GSoC 2016 Introduction: external device handlers for netifd

HELLO WORLD

It’s time I started blogging about my Google Summer of Code project with Freifunk.

To begin, let me introduce myself. I am Arne, computer science student at TU Berlin and pursuing my Bachelor’s degree. This is my first GSoC — and the first time I contribute to an Open Source software project, so, naturally, I’m pretty excited to get to know the process.

My project aims at extending OpenWRT/LEDE’s network interface daemon (netifd).

I’ve familiarize myself with the inner workings of netifd while I was working on a student project last semester. The result of that student project will assist me in realizing the GSoC project. Moreover, the existing source code will partially build the foundation of the new device handler which will be realized in this project.

 

THE PROJECT

Here’s the general idea: Netifd allows the user — as the name suggests — to create and configure network devices and interfaces. Per device class, there is a hard-coded structure called a ‘device handler’. Each device handler exposes an interface for operations such as creation or re-configuration of device instances of its class.
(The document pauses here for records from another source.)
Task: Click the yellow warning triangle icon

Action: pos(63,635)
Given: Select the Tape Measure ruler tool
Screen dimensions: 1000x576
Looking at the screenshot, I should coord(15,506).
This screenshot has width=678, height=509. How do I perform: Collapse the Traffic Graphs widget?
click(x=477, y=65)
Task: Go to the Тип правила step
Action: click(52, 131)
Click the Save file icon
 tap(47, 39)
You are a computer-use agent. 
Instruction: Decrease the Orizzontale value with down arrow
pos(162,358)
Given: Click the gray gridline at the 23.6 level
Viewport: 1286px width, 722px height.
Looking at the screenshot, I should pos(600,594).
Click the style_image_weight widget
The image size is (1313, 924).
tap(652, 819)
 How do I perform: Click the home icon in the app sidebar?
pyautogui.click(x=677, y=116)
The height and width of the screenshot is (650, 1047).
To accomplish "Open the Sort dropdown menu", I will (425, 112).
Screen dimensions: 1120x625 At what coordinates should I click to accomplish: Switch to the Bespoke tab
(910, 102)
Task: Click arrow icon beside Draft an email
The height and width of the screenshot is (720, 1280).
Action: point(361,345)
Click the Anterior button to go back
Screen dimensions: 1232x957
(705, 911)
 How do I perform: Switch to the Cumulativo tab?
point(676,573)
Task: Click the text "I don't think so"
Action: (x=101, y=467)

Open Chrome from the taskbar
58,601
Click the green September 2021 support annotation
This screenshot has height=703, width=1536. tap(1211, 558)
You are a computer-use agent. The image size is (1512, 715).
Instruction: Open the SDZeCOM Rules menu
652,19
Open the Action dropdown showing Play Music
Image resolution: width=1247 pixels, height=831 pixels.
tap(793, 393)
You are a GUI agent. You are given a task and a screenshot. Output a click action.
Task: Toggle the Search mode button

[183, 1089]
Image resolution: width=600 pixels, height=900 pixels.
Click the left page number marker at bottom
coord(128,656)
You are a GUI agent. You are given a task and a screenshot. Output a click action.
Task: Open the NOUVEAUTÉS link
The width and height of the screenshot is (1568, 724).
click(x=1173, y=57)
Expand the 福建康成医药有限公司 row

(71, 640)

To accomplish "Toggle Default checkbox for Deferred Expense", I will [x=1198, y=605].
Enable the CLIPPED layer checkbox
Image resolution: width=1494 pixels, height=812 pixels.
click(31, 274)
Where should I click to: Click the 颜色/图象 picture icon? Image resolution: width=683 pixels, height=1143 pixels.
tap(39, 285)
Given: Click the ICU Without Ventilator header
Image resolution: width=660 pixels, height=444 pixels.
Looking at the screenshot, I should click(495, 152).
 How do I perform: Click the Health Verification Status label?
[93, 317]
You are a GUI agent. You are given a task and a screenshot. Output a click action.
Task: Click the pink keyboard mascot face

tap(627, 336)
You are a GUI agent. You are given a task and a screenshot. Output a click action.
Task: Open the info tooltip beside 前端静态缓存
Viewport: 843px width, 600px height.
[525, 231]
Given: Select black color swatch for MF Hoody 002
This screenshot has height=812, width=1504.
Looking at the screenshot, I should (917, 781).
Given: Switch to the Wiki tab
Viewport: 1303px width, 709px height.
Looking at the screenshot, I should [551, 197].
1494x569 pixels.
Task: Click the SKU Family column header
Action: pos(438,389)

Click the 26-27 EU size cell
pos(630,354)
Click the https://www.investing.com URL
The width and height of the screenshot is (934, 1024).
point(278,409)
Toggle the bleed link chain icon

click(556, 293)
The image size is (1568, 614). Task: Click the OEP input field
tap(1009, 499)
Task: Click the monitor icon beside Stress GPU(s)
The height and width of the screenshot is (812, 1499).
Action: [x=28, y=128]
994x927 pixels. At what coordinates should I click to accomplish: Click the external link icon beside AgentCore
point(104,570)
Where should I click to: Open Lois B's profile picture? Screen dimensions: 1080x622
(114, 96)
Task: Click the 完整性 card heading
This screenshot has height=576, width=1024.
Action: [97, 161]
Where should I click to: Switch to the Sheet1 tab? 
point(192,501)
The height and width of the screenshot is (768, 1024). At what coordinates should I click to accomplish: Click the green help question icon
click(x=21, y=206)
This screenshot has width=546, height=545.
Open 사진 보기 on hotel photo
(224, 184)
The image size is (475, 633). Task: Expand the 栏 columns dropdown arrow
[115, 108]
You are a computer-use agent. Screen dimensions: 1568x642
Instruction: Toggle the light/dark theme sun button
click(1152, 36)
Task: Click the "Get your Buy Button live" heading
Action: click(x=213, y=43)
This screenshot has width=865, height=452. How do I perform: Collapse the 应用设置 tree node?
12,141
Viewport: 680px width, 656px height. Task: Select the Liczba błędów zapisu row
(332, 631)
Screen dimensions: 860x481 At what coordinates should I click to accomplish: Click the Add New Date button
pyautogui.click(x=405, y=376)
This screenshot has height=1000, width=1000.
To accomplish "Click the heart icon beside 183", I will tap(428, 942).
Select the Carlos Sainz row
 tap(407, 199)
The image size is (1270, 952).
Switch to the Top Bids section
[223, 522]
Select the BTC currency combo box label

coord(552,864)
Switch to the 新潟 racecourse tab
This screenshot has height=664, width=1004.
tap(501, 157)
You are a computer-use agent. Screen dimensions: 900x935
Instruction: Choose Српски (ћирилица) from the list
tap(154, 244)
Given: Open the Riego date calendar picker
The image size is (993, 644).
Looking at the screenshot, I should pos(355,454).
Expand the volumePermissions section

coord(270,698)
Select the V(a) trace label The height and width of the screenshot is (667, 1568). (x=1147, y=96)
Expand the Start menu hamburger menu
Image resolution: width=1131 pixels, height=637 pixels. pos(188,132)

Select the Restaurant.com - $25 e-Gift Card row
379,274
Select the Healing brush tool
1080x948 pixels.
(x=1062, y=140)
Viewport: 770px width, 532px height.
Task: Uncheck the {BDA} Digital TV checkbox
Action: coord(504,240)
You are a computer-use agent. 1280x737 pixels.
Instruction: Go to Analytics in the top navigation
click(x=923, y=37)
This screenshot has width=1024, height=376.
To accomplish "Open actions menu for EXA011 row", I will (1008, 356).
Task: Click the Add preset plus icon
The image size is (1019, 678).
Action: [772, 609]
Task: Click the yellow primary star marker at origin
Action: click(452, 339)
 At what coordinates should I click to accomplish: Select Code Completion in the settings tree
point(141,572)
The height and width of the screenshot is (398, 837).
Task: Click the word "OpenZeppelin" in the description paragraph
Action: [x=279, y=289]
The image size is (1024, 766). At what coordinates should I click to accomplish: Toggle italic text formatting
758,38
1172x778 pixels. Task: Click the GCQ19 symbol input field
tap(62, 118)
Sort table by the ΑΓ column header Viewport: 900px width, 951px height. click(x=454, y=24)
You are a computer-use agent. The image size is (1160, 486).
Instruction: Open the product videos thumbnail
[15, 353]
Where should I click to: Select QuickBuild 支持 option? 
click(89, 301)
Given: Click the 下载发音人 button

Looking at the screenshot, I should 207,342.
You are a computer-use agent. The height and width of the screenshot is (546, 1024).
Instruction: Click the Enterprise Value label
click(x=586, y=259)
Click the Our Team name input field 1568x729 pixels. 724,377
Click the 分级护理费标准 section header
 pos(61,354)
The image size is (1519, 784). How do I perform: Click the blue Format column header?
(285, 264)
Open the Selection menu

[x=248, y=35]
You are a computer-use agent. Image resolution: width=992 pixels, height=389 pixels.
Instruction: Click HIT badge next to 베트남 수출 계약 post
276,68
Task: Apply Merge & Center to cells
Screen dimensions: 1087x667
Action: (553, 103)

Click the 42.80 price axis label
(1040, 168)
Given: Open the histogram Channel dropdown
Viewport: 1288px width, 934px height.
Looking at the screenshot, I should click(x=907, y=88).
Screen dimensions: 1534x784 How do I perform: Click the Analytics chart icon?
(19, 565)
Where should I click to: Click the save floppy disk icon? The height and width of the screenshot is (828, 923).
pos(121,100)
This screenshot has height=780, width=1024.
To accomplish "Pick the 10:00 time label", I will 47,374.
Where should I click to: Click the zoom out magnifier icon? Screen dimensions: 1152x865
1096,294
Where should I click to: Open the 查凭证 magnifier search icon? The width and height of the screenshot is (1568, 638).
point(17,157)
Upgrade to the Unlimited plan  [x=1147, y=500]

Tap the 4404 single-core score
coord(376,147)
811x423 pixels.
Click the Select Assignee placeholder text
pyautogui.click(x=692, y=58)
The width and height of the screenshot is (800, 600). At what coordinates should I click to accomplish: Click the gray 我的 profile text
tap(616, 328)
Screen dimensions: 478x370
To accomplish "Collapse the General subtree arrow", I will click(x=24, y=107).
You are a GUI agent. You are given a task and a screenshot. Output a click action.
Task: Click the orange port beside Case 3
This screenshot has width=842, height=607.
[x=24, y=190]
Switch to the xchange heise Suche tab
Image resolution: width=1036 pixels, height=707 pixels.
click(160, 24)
The point I’m tackling is the structures hard-codedness. Today, whenever someone wants to introduce a new device class, is necessary to alter the netifd code base and maintain these changes. The proposed mechanism allows to realize external device handlers as separate programs communicating via the bus system ubus. Accordingly, to introduce a new device class into netifd, one just needs to implement device handling logic and link it to netifd. Thus, no maintenance — or knowledge of the innermost workings of netifd — is necessary.

Building on my work from the aforementioned class I’ll write a device handler to integrate Open vSwitch support into OpenWRT/LEDE using netifd. The ‘ovsd’ as it is called will relay calls to the device handler interface via the ‘ovs-vsctl’ command line utility to set up Open vSwitch bridges and ports.

 

MY DEVELOPMENT ENVIRONMENT

I am hosting my code in a git repository that’s included in the GitLab of the INET department which is employing me at TU Berlin. Once the code becomes usable, it will appear on GitHub here.

We also have a repository providing an OpenWRT/LEDE feed that bundles the Open vSwitch software with ovsd: (link will follow)

 

Testing is done on a PC Engines Alix 2 board which is part of our testbed:

 

WHERE I AM AT

As of today I have realized a mechanism to generate device handler stubs within netifd when the daemon is first started and before it parses /etc/config/network. The device class’ parameters, such as its name in the ubus system and most importantly the format of its configuration, are stored in JSON files in /lib/netifd/ubusdev-config/. The logic to parse a configuration format from JSON files existed already within netifd but was only used for protocol handlers before. I adapted it to generate device handlers dynamically.

When such a device handler is generated, it subscribes to its corresponding external device handler using ubus. This way, the latter can generate events asynchronously for the former to react to.

In order for this to work, the external device handler must be up and running before netifd attempts the subscription.

I also realized a simple proof-of-concept implementation that works in one simple case: create an ovs-bridge with one or more interfaces like this example /etc/config/network file demonstrates:

 

config interface ‘lan’

    option ifname ‘eth0’

    option type ‘ovs’

    option proto ‘static’

    option ipaddr ‘172.17.1.123’

    option gateway ‘172.17.1.1’

    option netmask ‘255.255.255.0’

This will create an Open vSwitch bridge called ‘ovs-lan’ with the port ‘eth0’ — and that’s about all it does right now. Error handling is missing and more complex options like setting OpenFlow controllers or adding wireless interfaces don’t work yet.

 

THE ROAD AHEAD

Among the first things I’ll tackle when GSoC’s coding phase begins are adding the possibilities to incorporate WiFi-interfaces to the bridges created with external device handlers and introducing the missing parts of the device handler interface. Since I’m dealing with netifd and the external device handler which is an independent process running asynchronously, getting their state to stay in sync will take some work. I need to think about the way the callback system that comes with ubus’ pubsub-mechanism will function. In the end, it is supposed to be abstract enough to work not only for my Open vSwitch use case but for any external device handler.

Then, further into the coding phase, I want to increase feature coverage of the Open vSwitch options, so that users can assign OpenFlow controllers for their bridges like so:

 

config interface ‘lan’

    option ifname ‘eth0’

    option type ‘ovs’

    option proto ‘static’

    option ipaddr ‘172.17.1.123’

    option gateway ‘172.17.1.1’

    option netmask ‘255.255.255.0’

    option of-controller ‘1.2.3.4:5678’

In the end I would like to have the mechanism implemented and documented so that others can build on it. Documenting my work is especially important to me, because I found myself frustrated with the scarcity of the netifd documentation more than once before. I wish for my code to become a part of OpenWRT/LEDE and be extended and improved in the future and I would like to make it easy for anyone insterested to doing that with a helpful manual and commented code.

I’m excited to get started and hope to find the time to blog about my progress here, regularly.